Abstract

The experiments of pressure drop and flow distribution in subchannels of a 37-pin wire-wrapped rod bundle have been performed to evaluate the reliability of existing friction factor correlations and provide available experimental data to validate the accuracy of the thermal hydraulic codes for the design of the lead-based reactor. The isokinetic sampling technique was applied to measure the flow rate of each subchannel at the rod bundle outlet. The experiments were carried out within the flow rate range of 0.6–5.0 kg/s and the inlet temperature range of 20–80 °C. The Reynolds number of these experiments covers the range of 1100–22,000.The CFD pre-analysis revealed that the number of rods has little effect on the subchannel friction factor.
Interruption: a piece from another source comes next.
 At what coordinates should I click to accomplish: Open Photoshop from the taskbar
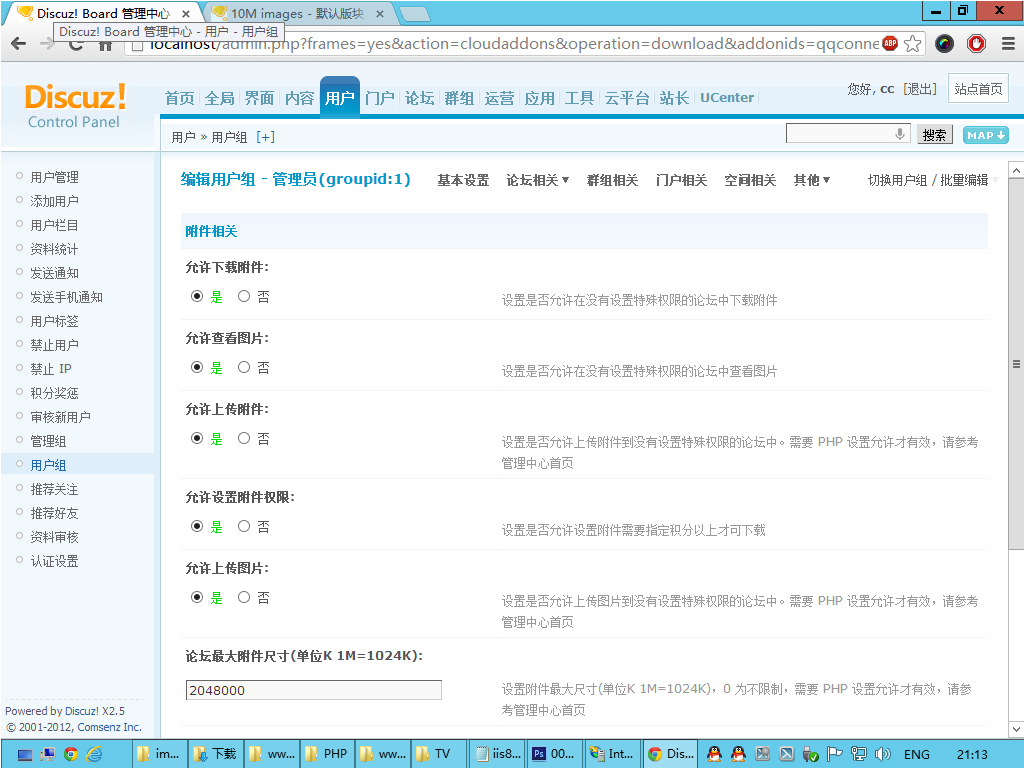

The pressure drop measuring section belongs to the fully developed region. The friction factors and flow split factors measured were compared with the existing friction factor correlations. The prediction results of the Chiu-Rohsenow-Todreas (CRT) model agree well with the experimental results of subchannels. The upgraded detailed Cheng and Todreas (UCTD) model is the best fit wire-wrapped rod bundle friction factor correlation and the maximum error is 15% between Reynolds numbers 1100 and 22,000. When it comes to the interior subchannel, the experimental data falls within 50% of the UCRD model between interior subchannel Reynolds numbers 900 and 13,000. The updated correlations for predicting bundle transition Reynolds numbers are presented in this paper. The subchannel friction factor and the flow split factor are coupled with each other. The derivation of the subchannel transition points proves that the pressure drop experiment and the flow distribution experiment are self-consistent.